Em sua nova rotina, Aline intercala o trabalho na startup B2Mamy, onde faz gerenciamento de projetos, com as tarefas domésticas. Também precisa ajudar na lição de casa da Sophia e dar atenção para as filhas menores. “Se a escola demandar de mim muitas horas para sentar e passar a lição, não vou conseguir.”

O diálogo com a coordenação do colégio foi o que ajudou a tornar as semanas seguintes da empresária mais leves. Os roteiros elaborados pelos professores agora estão mais enxutos e didáticos. Mesmo assim, Aline continua com a insegurança de este ser um ano escolar perdido.
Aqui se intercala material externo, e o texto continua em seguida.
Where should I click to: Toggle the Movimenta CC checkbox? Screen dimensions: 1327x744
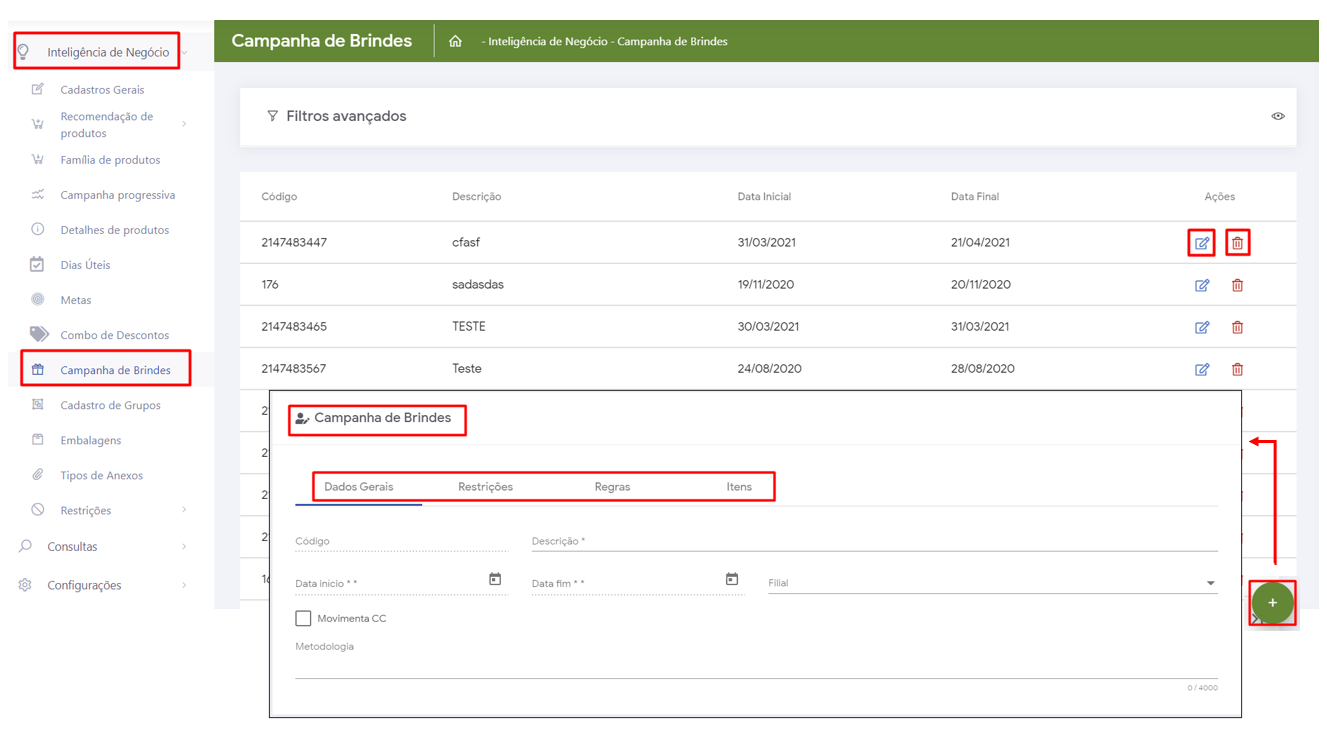click(303, 619)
“A escola disse que não sabe como vai fazer e deve ter de trabalhar o conteúdo novamente”, afirma Aline. “Acabei contratando a minha cunhada para aulas particulares online. Vai ser a tutora dela, porque preciso equilibrar uma carga de coisas em casa com o meu trabalho.” Para as duas mais novas, a saída foi dar atividades lúdicas no lugar dos exercícios passados pela escola.

Leis.

A educação a distância para o ensino fundamental só é permitida no País em casos emergenciais, como o que foi considerado agora com a pandemia. Mesmo assim, precisa de determinações locais para que seja depois contada como horas no calendário letivo. Nesta semana, uma medida provisória determinou que as escolas não precisam este ano cumprir os 200 dias letivos e, sim, as 800 horas. Dessa forma, aulas online podem entrar no cálculo.
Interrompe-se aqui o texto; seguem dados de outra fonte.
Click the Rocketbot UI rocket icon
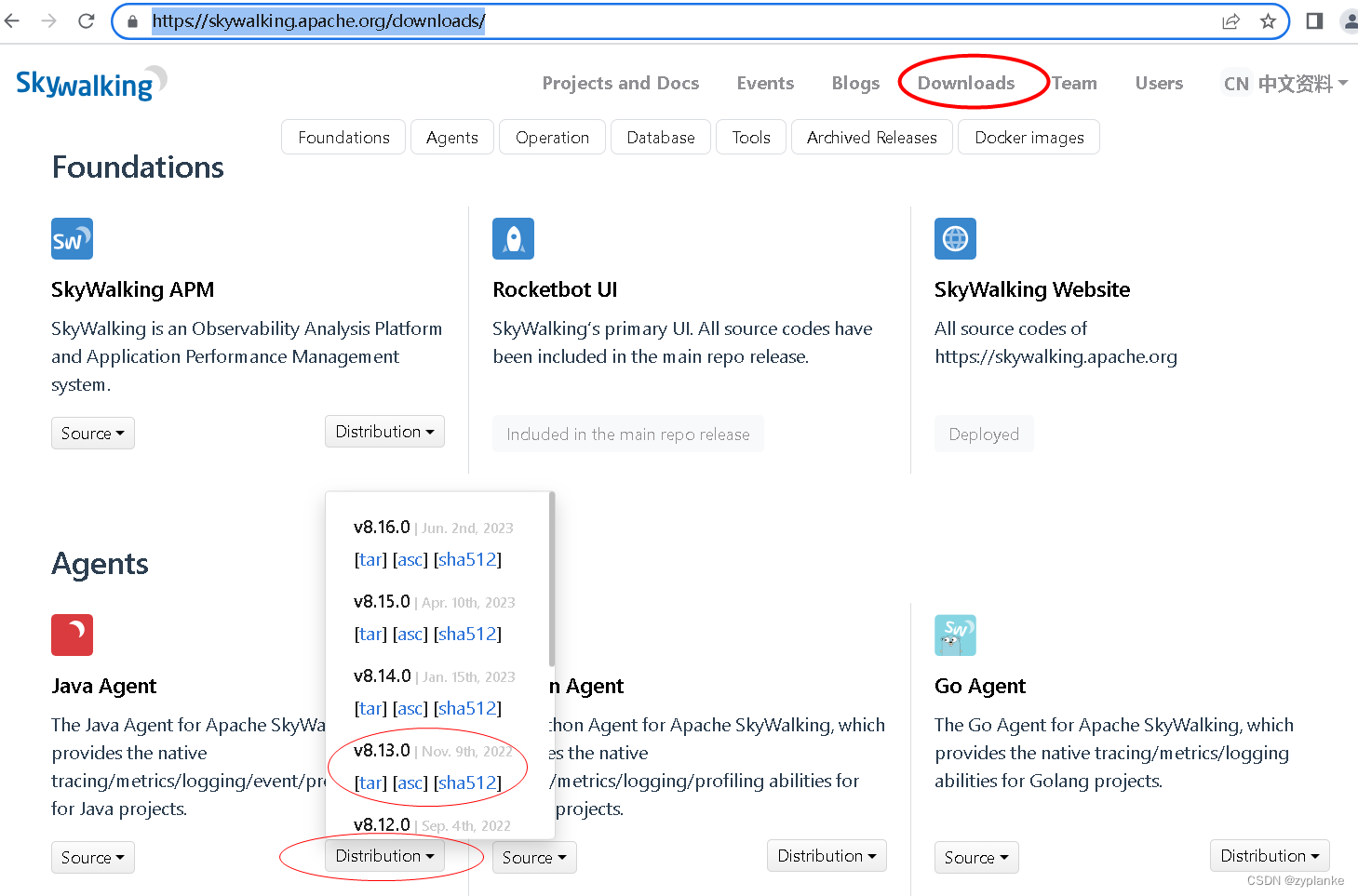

Lúcia Regina de Lima Nunes, de 50 anos, diz que não se sente muito à vontade ao falar para a câmera. Mas agora tem um estúdio improvisado em casa, onde a filha a filma com celular. Lúcia dá aulas para crianças de 4 e 5 anos em uma escola particular de Natal. Teve de entrar na educação a distância há duas semanas, quando a instituição fechou as portas por causa do coronavírus.
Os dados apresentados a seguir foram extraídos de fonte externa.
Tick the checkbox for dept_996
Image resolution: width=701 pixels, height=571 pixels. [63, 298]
"O primeiro vídeo tive de gravar dez vezes, eu estava muito séria, não é como estar com as crianças na sala", conta Lúcia. "A maior dificuldade é não saber como estão recebendo a aula que gravei." Ela se diz assustada com a situação atual, com os casos que não param de crescer, e a filha que mora em São Paulo.

Pesquisa Instituto Península mostra que 90% dos docentes estão preocupados com a sua saúde. E já relatam problemas psicológicos. "Vejo o risco de isso aumentar. Com estrutura emocional abalada, os professores precisam ainda se ressignificar profissionalmente", diz a diretora executiva do instituto, Heloísa Morel.

O estudo também mostrou que a maioria dos professores da rede privada acha que seu papel neste momento é interagir com os alunos on line. Entre os de escolas públicas, os índices são baixos. Nas redes municipais e estaduais ainda são poucas as iniciativas de ensino remoto e os docentes foram colocados em férias.

"Professores, que tanto reclamavam que os alunos falam muito em sala em de aula, agora reclamam que ninguém fala nada. Todos são ensinados a deixar o microfone no mudo", brinca Bruno Romano Rodrigues, de 31 anos, professor de História no Colégio Mary Ward. "O professor fica um pouco sem chão quando falta a percepção do coletivo, de como está a turma, do que está dando certo, se precisa fazer pausa, uma piada. Definitivamente, o presencial é a maneira de concretizar o ensino e a aprendizagem.".